What is Skin?

Stretching From 16 to 20 Square Feet (1.5-1.9 m2) and comprising 15 to 20 percent of a person’s body weight, skin is the body’s largest organ. This protective covering acts as a barrier against pollution, radiation, the elements, harmful microorganisms, and physical trauma.

But that’s not all it does: Skin locks in the body’s moisture, which keeps inner organs and muscles from drying out. To ensure that the body doesn’t develop vitamin D-deficiency diseases such as rickets, the skin manufactures vitamin D from sunlight. Skin also helps regulate body temperature by sweating to cool things off and conserving heat when the air grows chilly. And, thanks to its many nerve endings, skin is responsible for our sense of touch, which allows us to sense pain, pressure, temperature, and pleasure.

Skin guards against heat loss in an ingenious way: by constricting its blood vessels. This conserves heat-giving energy, which is needed by the vital inner organs.

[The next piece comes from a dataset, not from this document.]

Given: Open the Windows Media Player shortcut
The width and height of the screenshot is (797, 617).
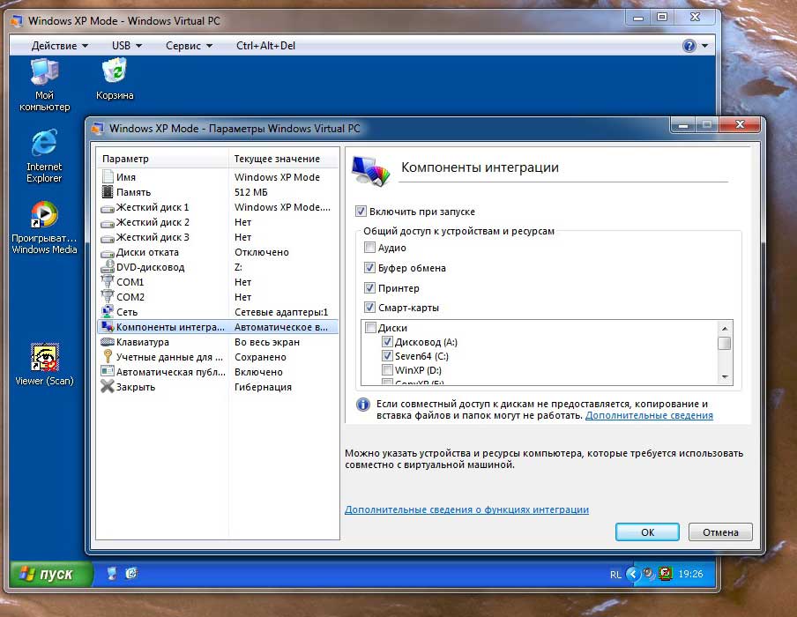Looking at the screenshot, I should tap(44, 217).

Taking a closer look at skin

Skin is composed of three layers. The top layer is called the epidermis. It measures less than 1 millimeter in thickness everywhere except on the palms and soles (where it is thicker) and the eyelids and inner elbows (where it is thinner). It is in the epidermis that new skin cells are created and melanin ­the pigment that gives your skin its unique color - is produced. The dermis is skin’s middle layer. It lies under the epidermis and is where skin’s collagen and elastin fibers are located. These fibers give the skin structure. However, they lose their resilience as we age, causing skin to grow slack and creased. Blood vessels, oil or sebum glands, nerve fibers, hair follicles, and muscle cells are also found in the dermis. Skin’s bottom layer is the subcutis. It acts as a reservoir for water and fat cells, and serves as a cushion between the upper layers of skin and the body’s bones and muscles.